Records to process:
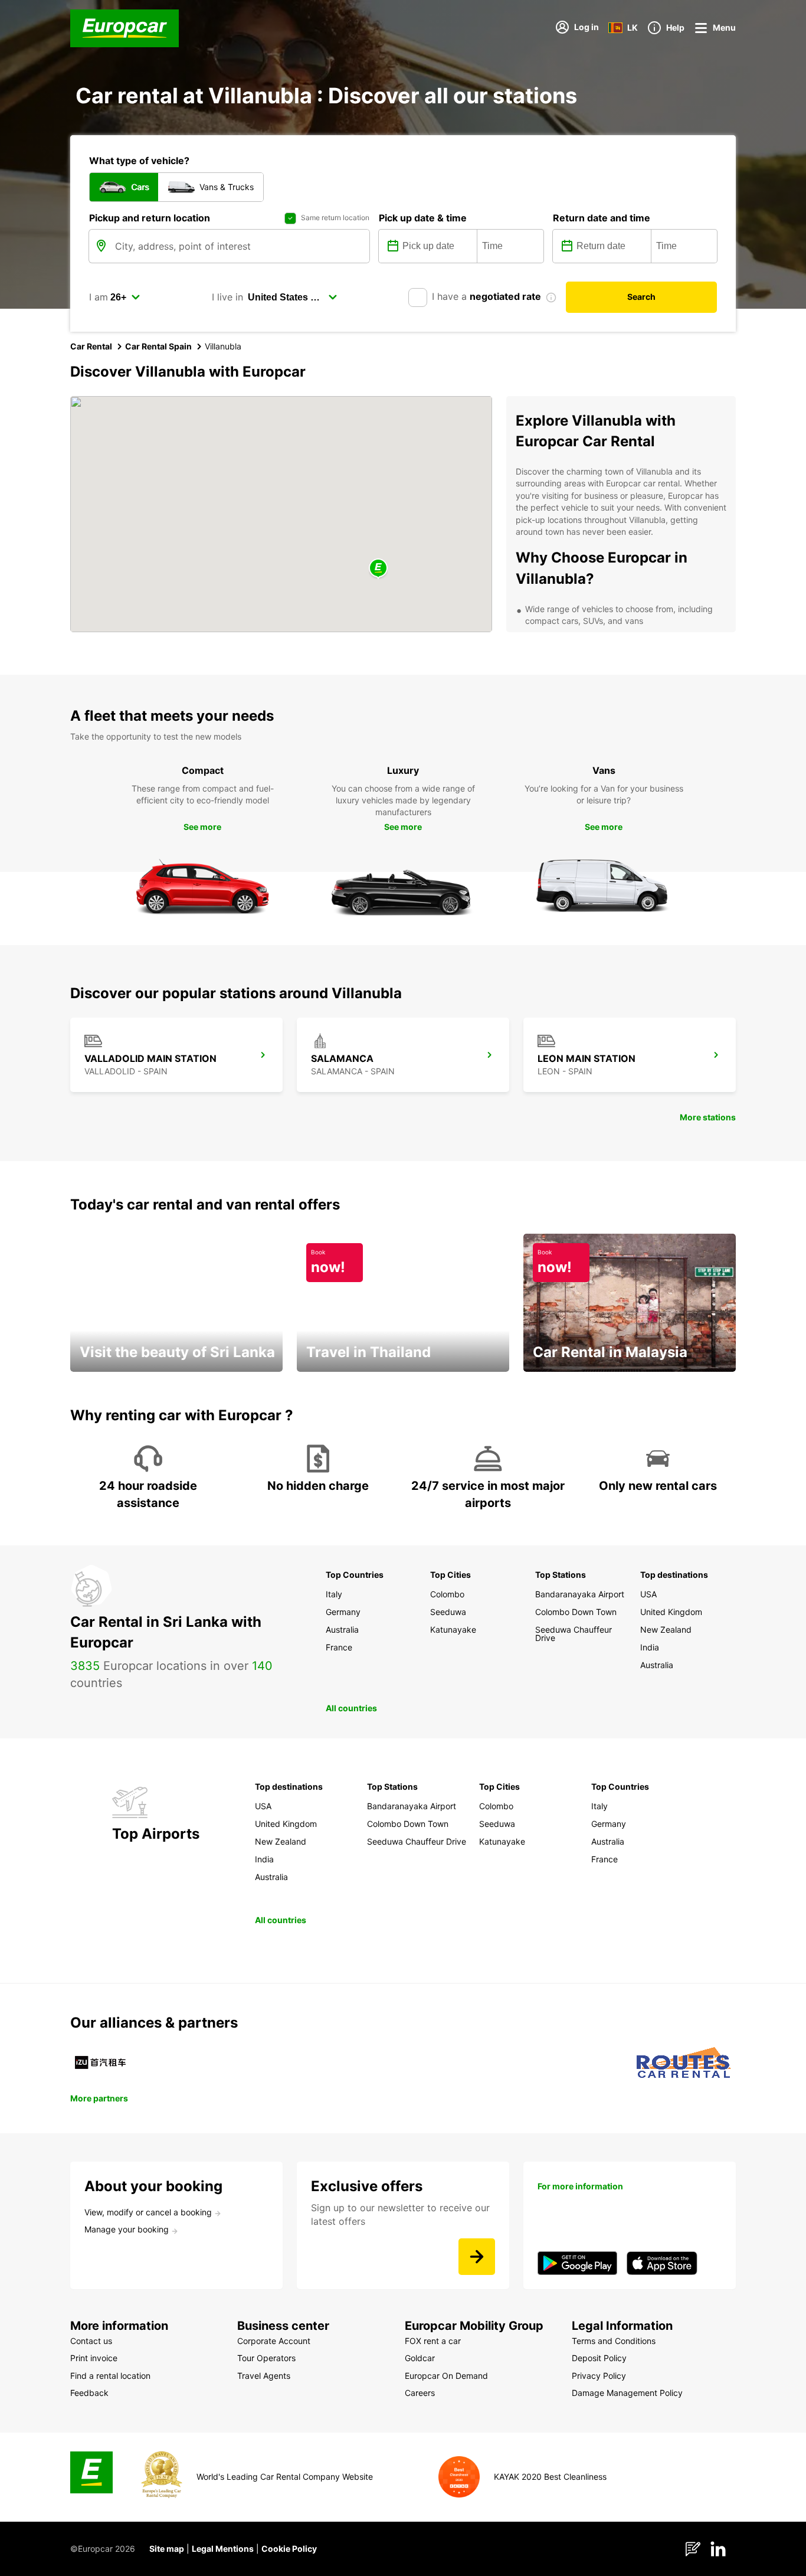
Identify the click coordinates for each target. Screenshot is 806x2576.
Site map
--
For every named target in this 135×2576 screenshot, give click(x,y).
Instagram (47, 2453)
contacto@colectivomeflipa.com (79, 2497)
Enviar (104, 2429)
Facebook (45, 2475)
---
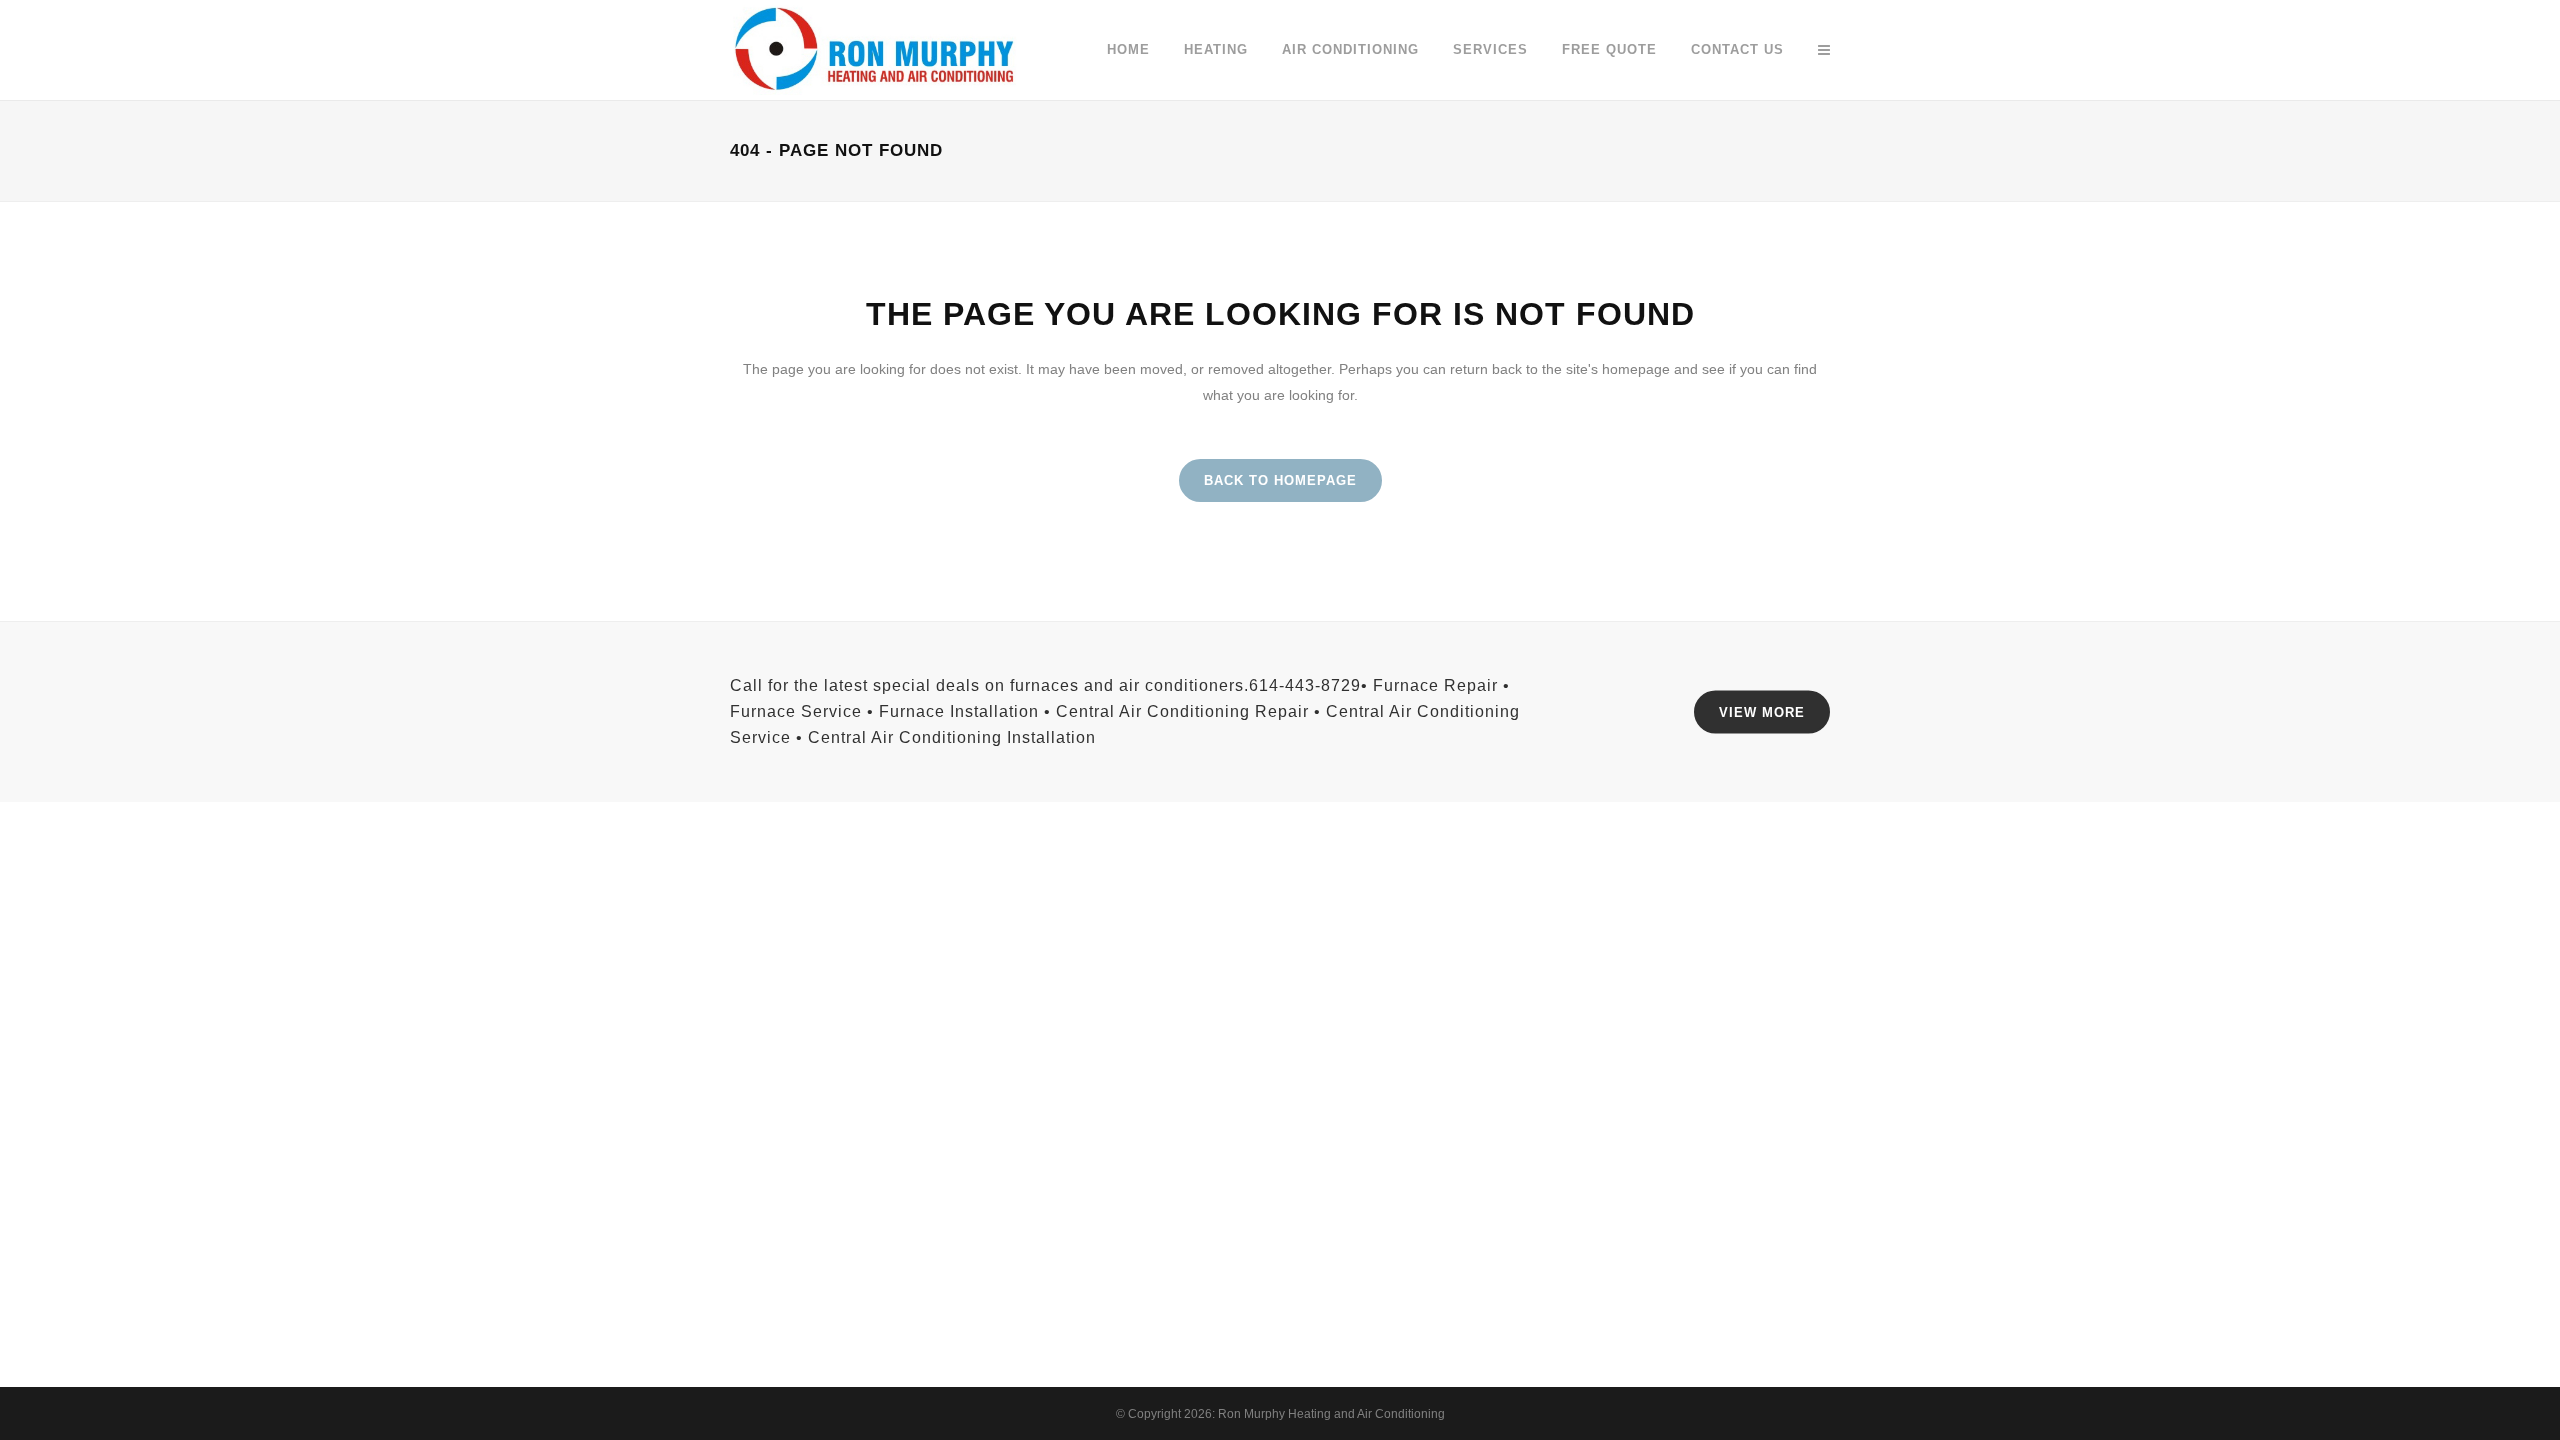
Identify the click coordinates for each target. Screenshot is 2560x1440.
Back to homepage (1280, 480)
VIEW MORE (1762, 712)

Exercise brief:
Taking the line with "For every named" as the first and the line with "Facebook (45, 2475)" as the last, retype that stretch of the data above exactly, with no other lines.

Finished task:
For every named target in this 135×2576 screenshot, give click(x,y).
Instagram (47, 2453)
contacto@colectivomeflipa.com (79, 2497)
Enviar (104, 2429)
Facebook (45, 2475)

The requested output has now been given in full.